§ TASK BRIEF: The data below should be repeated exactly and in full.

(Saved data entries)
○ ○ ○

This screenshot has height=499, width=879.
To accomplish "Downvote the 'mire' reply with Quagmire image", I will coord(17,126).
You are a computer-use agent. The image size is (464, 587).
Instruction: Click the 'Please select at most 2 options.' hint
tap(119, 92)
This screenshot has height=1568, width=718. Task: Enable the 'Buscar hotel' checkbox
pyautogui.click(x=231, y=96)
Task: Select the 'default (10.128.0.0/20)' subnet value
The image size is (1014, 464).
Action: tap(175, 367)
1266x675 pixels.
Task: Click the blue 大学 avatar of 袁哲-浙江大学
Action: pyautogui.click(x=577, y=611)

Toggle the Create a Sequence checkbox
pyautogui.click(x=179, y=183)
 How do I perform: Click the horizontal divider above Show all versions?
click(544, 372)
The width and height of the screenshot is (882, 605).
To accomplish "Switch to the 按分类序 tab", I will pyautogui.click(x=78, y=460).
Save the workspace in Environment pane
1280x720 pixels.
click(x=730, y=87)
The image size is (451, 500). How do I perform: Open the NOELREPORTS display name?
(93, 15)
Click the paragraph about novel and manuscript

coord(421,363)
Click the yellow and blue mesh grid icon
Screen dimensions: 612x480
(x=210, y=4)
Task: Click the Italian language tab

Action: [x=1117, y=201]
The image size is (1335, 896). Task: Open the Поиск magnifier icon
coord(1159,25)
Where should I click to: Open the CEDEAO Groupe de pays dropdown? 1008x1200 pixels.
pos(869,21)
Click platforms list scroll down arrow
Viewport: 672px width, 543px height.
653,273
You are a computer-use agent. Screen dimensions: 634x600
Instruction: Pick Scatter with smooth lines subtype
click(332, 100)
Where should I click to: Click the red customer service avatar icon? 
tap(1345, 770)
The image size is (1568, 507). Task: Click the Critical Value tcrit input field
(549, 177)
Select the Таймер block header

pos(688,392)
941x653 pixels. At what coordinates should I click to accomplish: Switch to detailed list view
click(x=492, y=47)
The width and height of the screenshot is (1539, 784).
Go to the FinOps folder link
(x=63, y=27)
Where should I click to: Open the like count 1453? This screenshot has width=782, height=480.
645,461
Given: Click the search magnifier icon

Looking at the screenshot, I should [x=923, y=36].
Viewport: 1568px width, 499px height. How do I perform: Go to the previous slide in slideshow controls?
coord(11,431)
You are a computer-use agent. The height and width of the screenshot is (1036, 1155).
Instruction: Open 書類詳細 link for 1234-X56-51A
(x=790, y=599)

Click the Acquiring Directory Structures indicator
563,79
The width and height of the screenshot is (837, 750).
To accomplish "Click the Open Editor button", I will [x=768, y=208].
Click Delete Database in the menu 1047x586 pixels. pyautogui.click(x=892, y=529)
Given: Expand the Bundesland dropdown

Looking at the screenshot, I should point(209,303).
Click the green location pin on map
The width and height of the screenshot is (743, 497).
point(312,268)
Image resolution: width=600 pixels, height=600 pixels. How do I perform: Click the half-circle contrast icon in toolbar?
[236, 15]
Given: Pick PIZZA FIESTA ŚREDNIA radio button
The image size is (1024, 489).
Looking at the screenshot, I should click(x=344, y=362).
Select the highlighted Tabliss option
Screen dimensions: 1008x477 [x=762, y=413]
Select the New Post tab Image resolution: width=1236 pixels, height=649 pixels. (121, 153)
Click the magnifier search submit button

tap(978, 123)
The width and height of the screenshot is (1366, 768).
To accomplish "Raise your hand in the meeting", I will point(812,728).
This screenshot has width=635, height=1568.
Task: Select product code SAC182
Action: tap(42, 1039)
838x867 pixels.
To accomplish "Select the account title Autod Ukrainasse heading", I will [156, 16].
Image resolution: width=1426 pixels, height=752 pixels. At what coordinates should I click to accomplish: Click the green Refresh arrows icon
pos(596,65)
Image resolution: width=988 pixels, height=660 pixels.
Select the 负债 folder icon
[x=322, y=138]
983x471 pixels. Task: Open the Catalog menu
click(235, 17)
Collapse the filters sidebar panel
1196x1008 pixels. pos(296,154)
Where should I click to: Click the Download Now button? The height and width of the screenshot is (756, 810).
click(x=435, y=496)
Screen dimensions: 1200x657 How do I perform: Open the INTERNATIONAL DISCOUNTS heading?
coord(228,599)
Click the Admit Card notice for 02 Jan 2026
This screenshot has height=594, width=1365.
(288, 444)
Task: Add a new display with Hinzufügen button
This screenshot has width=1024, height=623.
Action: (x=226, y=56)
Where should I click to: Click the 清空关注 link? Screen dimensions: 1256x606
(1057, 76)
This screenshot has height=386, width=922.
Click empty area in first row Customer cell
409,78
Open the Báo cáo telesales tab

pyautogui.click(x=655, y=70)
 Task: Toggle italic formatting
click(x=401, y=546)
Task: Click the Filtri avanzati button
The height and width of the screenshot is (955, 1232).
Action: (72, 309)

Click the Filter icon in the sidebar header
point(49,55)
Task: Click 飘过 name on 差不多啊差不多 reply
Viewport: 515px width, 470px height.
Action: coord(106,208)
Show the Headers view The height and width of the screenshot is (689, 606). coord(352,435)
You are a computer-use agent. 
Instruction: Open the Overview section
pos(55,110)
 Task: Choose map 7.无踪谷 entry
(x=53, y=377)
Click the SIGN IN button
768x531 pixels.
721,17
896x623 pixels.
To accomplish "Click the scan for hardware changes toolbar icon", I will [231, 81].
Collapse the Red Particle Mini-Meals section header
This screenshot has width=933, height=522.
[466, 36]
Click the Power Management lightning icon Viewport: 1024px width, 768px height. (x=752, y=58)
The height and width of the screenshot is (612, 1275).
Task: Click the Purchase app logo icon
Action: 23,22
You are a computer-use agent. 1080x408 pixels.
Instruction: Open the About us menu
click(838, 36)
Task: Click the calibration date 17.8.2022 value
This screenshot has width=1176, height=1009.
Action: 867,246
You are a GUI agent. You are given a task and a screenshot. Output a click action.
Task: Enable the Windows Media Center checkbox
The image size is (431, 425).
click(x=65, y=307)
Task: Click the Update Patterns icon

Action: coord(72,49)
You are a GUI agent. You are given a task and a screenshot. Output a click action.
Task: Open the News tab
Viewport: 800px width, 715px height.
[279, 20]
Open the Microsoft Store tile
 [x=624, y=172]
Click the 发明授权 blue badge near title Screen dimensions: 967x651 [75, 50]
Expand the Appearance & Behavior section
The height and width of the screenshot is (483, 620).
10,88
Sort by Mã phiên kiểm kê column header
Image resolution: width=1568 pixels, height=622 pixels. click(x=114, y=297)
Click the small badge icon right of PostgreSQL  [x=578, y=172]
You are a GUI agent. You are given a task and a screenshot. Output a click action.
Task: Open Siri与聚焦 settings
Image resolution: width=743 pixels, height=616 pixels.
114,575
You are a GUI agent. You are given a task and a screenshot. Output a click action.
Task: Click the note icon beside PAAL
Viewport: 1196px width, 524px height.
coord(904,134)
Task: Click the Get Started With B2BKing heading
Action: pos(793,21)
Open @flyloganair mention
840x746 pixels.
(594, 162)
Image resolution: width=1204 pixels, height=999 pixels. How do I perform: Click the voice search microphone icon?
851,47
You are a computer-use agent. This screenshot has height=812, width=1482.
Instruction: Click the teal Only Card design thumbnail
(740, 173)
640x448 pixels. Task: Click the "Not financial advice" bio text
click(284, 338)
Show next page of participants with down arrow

○ ○ ○

§ WRITTEN REPLY:
This screenshot has height=499, width=879.
To accomplish "Downvote the 'mire' reply with Quagmire image", I will coord(17,126).
You are a computer-use agent. The image size is (464, 587).
Instruction: Click the 'Please select at most 2 options.' hint
tap(119, 92)
This screenshot has height=1568, width=718. Task: Enable the 'Buscar hotel' checkbox
pyautogui.click(x=231, y=96)
Task: Select the 'default (10.128.0.0/20)' subnet value
The image size is (1014, 464).
Action: tap(175, 367)
1266x675 pixels.
Task: Click the blue 大学 avatar of 袁哲-浙江大学
Action: pyautogui.click(x=577, y=611)

Toggle the Create a Sequence checkbox
pyautogui.click(x=179, y=183)
 How do I perform: Click the horizontal divider above Show all versions?
click(544, 372)
The width and height of the screenshot is (882, 605).
To accomplish "Switch to the 按分类序 tab", I will pyautogui.click(x=78, y=460).
Save the workspace in Environment pane
1280x720 pixels.
click(x=730, y=87)
The image size is (451, 500). How do I perform: Open the NOELREPORTS display name?
(93, 15)
Click the paragraph about novel and manuscript

coord(421,363)
Click the yellow and blue mesh grid icon
Screen dimensions: 612x480
(x=210, y=4)
Task: Click the Italian language tab

Action: [x=1117, y=201]
The image size is (1335, 896). Task: Open the Поиск magnifier icon
coord(1159,25)
Where should I click to: Open the CEDEAO Groupe de pays dropdown? 1008x1200 pixels.
pos(869,21)
Click platforms list scroll down arrow
Viewport: 672px width, 543px height.
653,273
You are a computer-use agent. Screen dimensions: 634x600
Instruction: Pick Scatter with smooth lines subtype
click(332, 100)
Where should I click to: Click the red customer service avatar icon? 
tap(1345, 770)
The image size is (1568, 507). Task: Click the Critical Value tcrit input field
(549, 177)
Select the Таймер block header

pos(688,392)
941x653 pixels. At what coordinates should I click to accomplish: Switch to detailed list view
click(x=492, y=47)
The width and height of the screenshot is (1539, 784).
Go to the FinOps folder link
(x=63, y=27)
Where should I click to: Open the like count 1453? This screenshot has width=782, height=480.
645,461
Given: Click the search magnifier icon

Looking at the screenshot, I should [x=923, y=36].
Viewport: 1568px width, 499px height. How do I perform: Go to the previous slide in slideshow controls?
coord(11,431)
You are a computer-use agent. The height and width of the screenshot is (1036, 1155).
Instruction: Open 書類詳細 link for 1234-X56-51A
(x=790, y=599)

Click the Acquiring Directory Structures indicator
563,79
The width and height of the screenshot is (837, 750).
To accomplish "Click the Open Editor button", I will [x=768, y=208].
Click Delete Database in the menu 1047x586 pixels. pyautogui.click(x=892, y=529)
Given: Expand the Bundesland dropdown

Looking at the screenshot, I should point(209,303).
Click the green location pin on map
The width and height of the screenshot is (743, 497).
point(312,268)
Image resolution: width=600 pixels, height=600 pixels. How do I perform: Click the half-circle contrast icon in toolbar?
[236, 15]
Given: Pick PIZZA FIESTA ŚREDNIA radio button
The image size is (1024, 489).
Looking at the screenshot, I should click(x=344, y=362).
Select the highlighted Tabliss option
Screen dimensions: 1008x477 [x=762, y=413]
Select the New Post tab Image resolution: width=1236 pixels, height=649 pixels. (121, 153)
Click the magnifier search submit button

tap(978, 123)
The width and height of the screenshot is (1366, 768).
To accomplish "Raise your hand in the meeting", I will point(812,728).
This screenshot has width=635, height=1568.
Task: Select product code SAC182
Action: tap(42, 1039)
838x867 pixels.
To accomplish "Select the account title Autod Ukrainasse heading", I will [156, 16].
Image resolution: width=1426 pixels, height=752 pixels. At what coordinates should I click to accomplish: Click the green Refresh arrows icon
pos(596,65)
Image resolution: width=988 pixels, height=660 pixels.
Select the 负债 folder icon
[x=322, y=138]
983x471 pixels. Task: Open the Catalog menu
click(235, 17)
Collapse the filters sidebar panel
1196x1008 pixels. pos(296,154)
Where should I click to: Click the Download Now button? The height and width of the screenshot is (756, 810).
click(x=435, y=496)
Screen dimensions: 1200x657 How do I perform: Open the INTERNATIONAL DISCOUNTS heading?
coord(228,599)
Click the Admit Card notice for 02 Jan 2026
This screenshot has height=594, width=1365.
(288, 444)
Task: Add a new display with Hinzufügen button
This screenshot has width=1024, height=623.
Action: (x=226, y=56)
Where should I click to: Click the 清空关注 link? Screen dimensions: 1256x606
(1057, 76)
This screenshot has height=386, width=922.
Click empty area in first row Customer cell
409,78
Open the Báo cáo telesales tab

pyautogui.click(x=655, y=70)
 Task: Toggle italic formatting
click(x=401, y=546)
Task: Click the Filtri avanzati button
The height and width of the screenshot is (955, 1232).
Action: (72, 309)

Click the Filter icon in the sidebar header
point(49,55)
Task: Click 飘过 name on 差不多啊差不多 reply
Viewport: 515px width, 470px height.
Action: coord(106,208)
Show the Headers view The height and width of the screenshot is (689, 606). coord(352,435)
You are a computer-use agent. 
Instruction: Open the Overview section
pos(55,110)
 Task: Choose map 7.无踪谷 entry
(x=53, y=377)
Click the SIGN IN button
768x531 pixels.
721,17
896x623 pixels.
To accomplish "Click the scan for hardware changes toolbar icon", I will [231, 81].
Collapse the Red Particle Mini-Meals section header
This screenshot has width=933, height=522.
[466, 36]
Click the Power Management lightning icon Viewport: 1024px width, 768px height. (x=752, y=58)
The height and width of the screenshot is (612, 1275).
Task: Click the Purchase app logo icon
Action: 23,22
You are a computer-use agent. 1080x408 pixels.
Instruction: Open the About us menu
click(838, 36)
Task: Click the calibration date 17.8.2022 value
This screenshot has width=1176, height=1009.
Action: 867,246
You are a GUI agent. You are given a task and a screenshot. Output a click action.
Task: Enable the Windows Media Center checkbox
The image size is (431, 425).
click(x=65, y=307)
Task: Click the Update Patterns icon

Action: coord(72,49)
You are a GUI agent. You are given a task and a screenshot. Output a click action.
Task: Open the News tab
Viewport: 800px width, 715px height.
[279, 20]
Open the Microsoft Store tile
 [x=624, y=172]
Click the 发明授权 blue badge near title Screen dimensions: 967x651 [75, 50]
Expand the Appearance & Behavior section
The height and width of the screenshot is (483, 620).
10,88
Sort by Mã phiên kiểm kê column header
Image resolution: width=1568 pixels, height=622 pixels. click(x=114, y=297)
Click the small badge icon right of PostgreSQL  [x=578, y=172]
You are a GUI agent. You are given a task and a screenshot. Output a click action.
Task: Open Siri与聚焦 settings
Image resolution: width=743 pixels, height=616 pixels.
114,575
You are a GUI agent. You are given a task and a screenshot. Output a click action.
Task: Click the note icon beside PAAL
Viewport: 1196px width, 524px height.
coord(904,134)
Task: Click the Get Started With B2BKing heading
Action: pos(793,21)
Open @flyloganair mention
840x746 pixels.
(594, 162)
Image resolution: width=1204 pixels, height=999 pixels. How do I perform: Click the voice search microphone icon?
851,47
You are a computer-use agent. This screenshot has height=812, width=1482.
Instruction: Click the teal Only Card design thumbnail
(740, 173)
640x448 pixels. Task: Click the "Not financial advice" bio text
click(284, 338)
Show next page of participants with down arrow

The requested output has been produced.